**Data supplied:**
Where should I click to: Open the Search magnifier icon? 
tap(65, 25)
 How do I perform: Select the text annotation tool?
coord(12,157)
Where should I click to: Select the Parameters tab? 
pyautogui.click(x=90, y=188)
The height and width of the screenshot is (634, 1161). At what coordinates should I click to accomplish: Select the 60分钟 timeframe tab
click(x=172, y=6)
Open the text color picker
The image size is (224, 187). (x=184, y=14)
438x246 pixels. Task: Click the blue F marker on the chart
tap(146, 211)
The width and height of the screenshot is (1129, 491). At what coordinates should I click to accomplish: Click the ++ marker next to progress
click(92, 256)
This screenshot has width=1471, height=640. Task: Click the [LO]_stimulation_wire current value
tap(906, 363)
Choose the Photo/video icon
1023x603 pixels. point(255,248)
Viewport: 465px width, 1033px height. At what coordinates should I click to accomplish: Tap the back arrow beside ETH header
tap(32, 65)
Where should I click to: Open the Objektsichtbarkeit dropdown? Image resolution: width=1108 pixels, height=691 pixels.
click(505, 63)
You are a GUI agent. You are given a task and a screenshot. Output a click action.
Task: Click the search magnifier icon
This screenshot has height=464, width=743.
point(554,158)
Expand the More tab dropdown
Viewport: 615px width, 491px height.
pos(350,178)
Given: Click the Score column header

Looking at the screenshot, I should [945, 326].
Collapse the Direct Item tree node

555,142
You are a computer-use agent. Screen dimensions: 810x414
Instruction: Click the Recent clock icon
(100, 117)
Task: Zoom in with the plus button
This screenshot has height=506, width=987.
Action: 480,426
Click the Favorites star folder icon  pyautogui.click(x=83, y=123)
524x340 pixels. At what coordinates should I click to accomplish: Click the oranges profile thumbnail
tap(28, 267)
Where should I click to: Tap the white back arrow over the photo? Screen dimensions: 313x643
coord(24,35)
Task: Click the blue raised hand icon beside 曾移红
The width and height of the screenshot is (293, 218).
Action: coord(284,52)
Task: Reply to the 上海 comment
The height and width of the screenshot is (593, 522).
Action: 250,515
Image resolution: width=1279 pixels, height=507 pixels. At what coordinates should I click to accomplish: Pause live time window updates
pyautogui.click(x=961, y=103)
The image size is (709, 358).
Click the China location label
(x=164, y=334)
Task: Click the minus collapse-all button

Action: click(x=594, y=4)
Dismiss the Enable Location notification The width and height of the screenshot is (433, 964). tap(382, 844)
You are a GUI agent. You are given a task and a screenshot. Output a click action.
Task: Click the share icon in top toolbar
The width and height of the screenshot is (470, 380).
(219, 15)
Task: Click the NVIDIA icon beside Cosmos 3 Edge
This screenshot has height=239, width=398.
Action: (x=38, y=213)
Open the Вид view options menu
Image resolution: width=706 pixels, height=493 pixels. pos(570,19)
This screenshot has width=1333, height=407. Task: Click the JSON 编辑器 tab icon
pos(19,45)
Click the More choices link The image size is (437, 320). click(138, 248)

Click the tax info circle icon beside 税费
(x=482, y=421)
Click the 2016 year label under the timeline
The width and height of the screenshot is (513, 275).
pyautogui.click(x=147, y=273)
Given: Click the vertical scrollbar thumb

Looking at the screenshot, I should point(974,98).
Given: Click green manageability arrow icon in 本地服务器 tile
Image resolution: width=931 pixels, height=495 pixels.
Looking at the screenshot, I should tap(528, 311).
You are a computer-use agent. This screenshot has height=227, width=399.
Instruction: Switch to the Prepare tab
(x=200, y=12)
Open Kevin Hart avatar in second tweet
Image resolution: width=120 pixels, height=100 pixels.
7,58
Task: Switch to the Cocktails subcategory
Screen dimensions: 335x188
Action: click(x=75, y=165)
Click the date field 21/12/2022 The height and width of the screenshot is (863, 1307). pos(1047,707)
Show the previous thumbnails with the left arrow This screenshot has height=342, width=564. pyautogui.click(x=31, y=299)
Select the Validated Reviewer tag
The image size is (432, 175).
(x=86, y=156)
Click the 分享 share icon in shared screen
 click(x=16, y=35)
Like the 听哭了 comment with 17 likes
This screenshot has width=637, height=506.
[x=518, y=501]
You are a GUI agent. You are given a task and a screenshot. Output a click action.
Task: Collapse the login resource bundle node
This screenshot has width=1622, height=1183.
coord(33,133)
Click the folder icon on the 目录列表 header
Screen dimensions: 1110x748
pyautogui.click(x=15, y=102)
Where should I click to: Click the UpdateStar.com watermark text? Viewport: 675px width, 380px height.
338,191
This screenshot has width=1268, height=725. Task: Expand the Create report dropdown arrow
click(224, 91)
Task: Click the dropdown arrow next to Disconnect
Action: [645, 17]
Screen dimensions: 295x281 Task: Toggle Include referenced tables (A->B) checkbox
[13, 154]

**What this task involves:**
Lines containing the word "computer" are to be counted in the listing; state their number alone.

**Solved exercise:**
2